The trial enrolled a total of 1581 participants who were randomized 1:1 to receive either nivolumab at a dose of 360 mg in combination with CapeOX given every 3 weeks or nivolumab at a dose of 240 mg with FOLFOX given every 2 weeks (n = 789) versus CapeOX or FOLFOX alone (n = 792). Sixty percent of patients had a PD-L1 CPS of 5 or greater. The co-primary end points of the trial were OS and progression-free survival (PFS), while secondary end points comprised OS in all randomized patients and those with a PD-L1 CPS of 1 or greater.

The median OS in the combination arm was 14 months in those with a PD-L1 CPS of 1 or greater vs 11.3 months in the chemotherapy-alone arm (HR, 0.77; 99.3% CI, 0.64-0.92; P = .0001). Additionally, the median OS with the combination vs chemotherapy alone was 13.8 months and 11.6 months, respectively, among all patients who underwent randomization (HR, 0.80; 99.3% CI, 0.68-0.94; P = .0002).

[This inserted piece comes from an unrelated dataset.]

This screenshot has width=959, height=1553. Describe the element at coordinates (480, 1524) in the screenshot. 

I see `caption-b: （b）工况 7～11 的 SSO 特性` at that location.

Nivolumab, sold by Bristol-Myers Squibb, received Priority Review and Orphan Drug designations for this indication.

The most common adverse effects with nivolumab plus chemotherapy include peripheral neuropathy, nausea, fatigue, diarrhea, vomiting, decreased appetite, abdominal pain, constipation and musculoskeletal pain. The immunotherapy agent can also cause immune-mediated effects like pneumonitis, colitis, and hepatitis, as well as endocrinopathies and nephritis.